Hi,
When trying to work a little bit around coil splitting and other funny stuff, I found myself stuck: there is something I do not understand…
Here is what I get about hum cancelling:
- Inverting the polarity (north/south) will invert the response to the strings motion, but not the hum.
- Inverting the wind (inverting the direction of rotation of the wire, or the start/finish connections) will invert the response to the strings motion and the hum.
- The two coils of a humbucker have opposite pole and wind, to have in-phase responses to strings motion, but opposite hum. This is how hum cancelling is done.
Now, here is what I understood about the humbucker conventions, and I may be totally wrong:
- For both bridge and neck humbuckers, the coil with screws is the south pole, and the slug coil is the north pole.
- Screw coils are set at the extreme positions: near the neck and near the bridge. Thus we basically obtain for the four coils: South-North – North-South.
So, in standard configuration, I assume that for not having phase-inverted responses from the humbuckers, south pole have the same wind.
All these data are summarized on the drawing bellow.

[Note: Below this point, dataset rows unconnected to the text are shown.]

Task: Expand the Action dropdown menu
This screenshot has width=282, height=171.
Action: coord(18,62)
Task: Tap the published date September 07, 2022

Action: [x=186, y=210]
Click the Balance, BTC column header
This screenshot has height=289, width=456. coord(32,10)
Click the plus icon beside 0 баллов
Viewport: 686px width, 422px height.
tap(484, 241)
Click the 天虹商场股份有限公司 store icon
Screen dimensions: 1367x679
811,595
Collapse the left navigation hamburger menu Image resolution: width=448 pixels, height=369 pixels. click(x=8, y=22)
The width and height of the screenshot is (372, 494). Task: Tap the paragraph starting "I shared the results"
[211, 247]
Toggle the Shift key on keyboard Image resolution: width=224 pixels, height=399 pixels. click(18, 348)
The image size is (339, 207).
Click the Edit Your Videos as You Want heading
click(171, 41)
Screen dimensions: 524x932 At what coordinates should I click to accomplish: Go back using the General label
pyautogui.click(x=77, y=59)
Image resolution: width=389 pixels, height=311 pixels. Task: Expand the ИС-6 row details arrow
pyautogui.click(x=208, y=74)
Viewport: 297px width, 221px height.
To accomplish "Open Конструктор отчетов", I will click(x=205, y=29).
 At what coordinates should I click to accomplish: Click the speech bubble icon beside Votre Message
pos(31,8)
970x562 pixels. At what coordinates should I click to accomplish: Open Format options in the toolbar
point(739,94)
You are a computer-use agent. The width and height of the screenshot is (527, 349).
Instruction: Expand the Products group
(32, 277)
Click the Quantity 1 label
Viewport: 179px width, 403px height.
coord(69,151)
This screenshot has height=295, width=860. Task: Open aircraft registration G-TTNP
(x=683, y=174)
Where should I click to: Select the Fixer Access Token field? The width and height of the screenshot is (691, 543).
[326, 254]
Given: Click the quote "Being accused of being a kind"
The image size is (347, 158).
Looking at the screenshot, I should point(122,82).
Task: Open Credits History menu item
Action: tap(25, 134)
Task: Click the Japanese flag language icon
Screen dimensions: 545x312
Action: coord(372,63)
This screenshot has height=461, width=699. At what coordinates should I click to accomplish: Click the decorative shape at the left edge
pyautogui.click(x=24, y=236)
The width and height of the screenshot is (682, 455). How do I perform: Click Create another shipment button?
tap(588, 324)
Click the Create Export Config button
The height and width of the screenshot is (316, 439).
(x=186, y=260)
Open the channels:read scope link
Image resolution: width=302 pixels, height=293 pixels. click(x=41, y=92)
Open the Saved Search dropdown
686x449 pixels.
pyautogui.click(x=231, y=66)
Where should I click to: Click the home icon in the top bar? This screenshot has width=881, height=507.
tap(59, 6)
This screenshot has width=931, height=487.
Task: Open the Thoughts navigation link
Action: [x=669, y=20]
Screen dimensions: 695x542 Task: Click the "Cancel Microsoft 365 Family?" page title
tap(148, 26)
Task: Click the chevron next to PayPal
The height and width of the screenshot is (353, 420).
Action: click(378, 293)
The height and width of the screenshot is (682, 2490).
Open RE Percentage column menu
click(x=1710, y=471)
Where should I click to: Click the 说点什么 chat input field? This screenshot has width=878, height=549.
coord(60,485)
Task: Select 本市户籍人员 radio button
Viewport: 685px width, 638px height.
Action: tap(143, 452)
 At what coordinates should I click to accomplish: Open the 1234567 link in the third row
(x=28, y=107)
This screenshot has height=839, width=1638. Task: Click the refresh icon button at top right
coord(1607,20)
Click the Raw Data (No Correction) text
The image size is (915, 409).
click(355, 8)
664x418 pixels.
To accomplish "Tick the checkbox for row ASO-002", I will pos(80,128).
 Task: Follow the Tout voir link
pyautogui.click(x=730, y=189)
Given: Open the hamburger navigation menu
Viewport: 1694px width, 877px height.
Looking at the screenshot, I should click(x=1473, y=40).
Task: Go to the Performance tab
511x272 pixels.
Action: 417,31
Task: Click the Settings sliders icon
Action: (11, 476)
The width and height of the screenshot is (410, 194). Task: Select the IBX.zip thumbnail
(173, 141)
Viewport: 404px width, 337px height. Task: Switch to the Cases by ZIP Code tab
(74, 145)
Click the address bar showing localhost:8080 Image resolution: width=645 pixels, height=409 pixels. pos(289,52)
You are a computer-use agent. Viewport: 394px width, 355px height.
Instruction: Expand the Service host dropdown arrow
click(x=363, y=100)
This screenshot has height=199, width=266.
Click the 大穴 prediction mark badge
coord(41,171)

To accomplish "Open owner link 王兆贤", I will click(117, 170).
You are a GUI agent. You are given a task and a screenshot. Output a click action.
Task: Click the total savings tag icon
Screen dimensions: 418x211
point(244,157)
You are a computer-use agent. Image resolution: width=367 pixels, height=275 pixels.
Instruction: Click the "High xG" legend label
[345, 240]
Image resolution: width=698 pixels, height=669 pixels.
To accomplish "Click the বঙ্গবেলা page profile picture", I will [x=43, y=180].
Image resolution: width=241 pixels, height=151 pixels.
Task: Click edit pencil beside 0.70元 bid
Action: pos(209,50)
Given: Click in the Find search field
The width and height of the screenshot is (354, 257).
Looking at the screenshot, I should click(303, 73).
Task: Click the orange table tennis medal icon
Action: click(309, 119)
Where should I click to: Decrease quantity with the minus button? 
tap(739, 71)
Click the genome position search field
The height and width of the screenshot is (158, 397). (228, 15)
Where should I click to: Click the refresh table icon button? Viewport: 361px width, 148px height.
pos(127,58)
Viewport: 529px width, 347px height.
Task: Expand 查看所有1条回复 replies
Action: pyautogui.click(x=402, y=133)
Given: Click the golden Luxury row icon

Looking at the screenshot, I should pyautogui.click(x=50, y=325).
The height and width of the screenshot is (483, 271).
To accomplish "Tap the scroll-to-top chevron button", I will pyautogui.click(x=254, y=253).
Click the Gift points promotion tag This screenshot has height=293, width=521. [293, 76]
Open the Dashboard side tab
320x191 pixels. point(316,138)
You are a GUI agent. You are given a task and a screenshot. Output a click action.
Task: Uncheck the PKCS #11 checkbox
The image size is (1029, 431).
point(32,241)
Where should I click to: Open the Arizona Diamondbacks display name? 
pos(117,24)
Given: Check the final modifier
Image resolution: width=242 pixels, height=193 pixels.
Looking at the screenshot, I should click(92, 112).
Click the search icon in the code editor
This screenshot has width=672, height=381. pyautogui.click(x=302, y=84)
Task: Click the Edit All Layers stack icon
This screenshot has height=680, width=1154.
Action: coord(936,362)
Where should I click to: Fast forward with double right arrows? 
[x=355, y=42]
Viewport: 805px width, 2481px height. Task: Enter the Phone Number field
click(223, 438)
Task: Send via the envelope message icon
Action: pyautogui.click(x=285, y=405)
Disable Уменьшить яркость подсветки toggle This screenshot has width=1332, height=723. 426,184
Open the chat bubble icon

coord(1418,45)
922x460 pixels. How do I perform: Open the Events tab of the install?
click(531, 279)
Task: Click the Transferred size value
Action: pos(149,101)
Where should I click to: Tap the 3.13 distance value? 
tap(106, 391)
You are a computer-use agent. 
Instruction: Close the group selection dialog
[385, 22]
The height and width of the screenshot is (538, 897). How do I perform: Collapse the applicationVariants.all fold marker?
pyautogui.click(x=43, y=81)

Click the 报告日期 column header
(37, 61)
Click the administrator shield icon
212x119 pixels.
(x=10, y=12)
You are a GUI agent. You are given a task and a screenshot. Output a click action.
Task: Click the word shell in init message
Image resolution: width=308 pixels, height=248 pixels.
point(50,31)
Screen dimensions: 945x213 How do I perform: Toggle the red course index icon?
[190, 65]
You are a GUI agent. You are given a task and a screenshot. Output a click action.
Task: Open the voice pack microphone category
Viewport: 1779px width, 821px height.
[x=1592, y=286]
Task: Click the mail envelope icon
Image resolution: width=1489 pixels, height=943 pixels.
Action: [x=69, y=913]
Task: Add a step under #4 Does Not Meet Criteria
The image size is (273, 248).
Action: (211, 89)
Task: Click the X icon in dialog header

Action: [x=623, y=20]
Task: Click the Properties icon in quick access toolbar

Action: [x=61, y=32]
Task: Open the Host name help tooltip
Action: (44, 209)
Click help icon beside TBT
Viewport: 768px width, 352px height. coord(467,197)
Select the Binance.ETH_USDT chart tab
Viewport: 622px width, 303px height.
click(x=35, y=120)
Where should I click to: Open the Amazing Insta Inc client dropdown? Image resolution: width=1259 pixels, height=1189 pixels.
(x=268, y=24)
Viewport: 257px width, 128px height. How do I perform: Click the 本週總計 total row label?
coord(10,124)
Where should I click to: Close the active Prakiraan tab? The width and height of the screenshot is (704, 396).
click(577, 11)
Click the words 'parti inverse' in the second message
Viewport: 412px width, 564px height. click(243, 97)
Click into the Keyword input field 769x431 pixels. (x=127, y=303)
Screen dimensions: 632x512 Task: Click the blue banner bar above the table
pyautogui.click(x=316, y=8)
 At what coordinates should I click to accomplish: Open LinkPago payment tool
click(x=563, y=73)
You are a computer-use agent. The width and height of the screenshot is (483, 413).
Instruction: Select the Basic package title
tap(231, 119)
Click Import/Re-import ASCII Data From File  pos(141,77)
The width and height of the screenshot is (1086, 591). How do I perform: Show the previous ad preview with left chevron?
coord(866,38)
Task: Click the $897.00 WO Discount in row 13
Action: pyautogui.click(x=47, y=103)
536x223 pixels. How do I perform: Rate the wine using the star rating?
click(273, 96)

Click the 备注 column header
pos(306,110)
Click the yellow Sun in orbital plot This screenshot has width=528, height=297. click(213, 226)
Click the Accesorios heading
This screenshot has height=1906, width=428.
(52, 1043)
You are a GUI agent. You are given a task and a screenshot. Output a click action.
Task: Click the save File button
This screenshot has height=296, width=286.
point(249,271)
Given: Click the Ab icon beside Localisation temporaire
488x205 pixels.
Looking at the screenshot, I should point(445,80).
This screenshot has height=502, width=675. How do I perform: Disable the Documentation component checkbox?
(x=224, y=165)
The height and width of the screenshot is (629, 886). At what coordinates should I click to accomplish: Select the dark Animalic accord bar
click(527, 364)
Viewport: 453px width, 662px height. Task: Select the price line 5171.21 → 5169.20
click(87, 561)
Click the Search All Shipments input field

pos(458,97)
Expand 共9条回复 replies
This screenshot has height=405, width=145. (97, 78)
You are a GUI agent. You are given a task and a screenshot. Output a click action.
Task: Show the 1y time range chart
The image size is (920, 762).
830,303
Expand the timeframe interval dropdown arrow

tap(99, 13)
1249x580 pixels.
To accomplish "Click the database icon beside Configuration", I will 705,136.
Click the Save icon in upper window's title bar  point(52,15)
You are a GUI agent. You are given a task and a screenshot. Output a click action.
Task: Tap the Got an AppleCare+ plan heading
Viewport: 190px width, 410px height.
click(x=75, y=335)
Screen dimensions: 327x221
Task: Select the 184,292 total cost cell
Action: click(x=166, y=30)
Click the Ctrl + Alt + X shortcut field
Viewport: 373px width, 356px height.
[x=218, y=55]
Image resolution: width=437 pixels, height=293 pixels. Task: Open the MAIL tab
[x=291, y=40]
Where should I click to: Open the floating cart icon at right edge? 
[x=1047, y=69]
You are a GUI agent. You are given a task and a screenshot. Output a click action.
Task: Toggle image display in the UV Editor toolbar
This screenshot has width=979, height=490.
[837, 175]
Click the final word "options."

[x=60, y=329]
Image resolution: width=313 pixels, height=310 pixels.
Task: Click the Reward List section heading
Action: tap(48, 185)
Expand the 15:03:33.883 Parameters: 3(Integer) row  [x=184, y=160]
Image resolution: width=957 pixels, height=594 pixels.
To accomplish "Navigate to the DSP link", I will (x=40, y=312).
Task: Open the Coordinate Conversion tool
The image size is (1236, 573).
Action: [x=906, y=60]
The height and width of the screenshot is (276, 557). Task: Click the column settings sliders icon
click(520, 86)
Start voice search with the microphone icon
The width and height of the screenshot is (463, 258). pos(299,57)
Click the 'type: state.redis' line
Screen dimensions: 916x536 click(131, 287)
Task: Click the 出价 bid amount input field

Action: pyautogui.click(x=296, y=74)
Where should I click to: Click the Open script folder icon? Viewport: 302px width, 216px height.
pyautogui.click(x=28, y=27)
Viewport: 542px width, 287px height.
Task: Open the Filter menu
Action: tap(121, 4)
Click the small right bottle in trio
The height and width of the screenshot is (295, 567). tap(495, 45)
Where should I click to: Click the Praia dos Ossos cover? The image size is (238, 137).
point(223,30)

Now what I do not understand is this: in many sources, I found that when coil splitting, if I want to keep hum cancelling when both pickups are active, I need to keep either the two internal coils, either the two external ones… But, with what I explained before, I get that those coils have same polarity and same wind… So combining them would not cancel hum.
Please, your help will be very useful. I just cannot find my error. Did I miss something?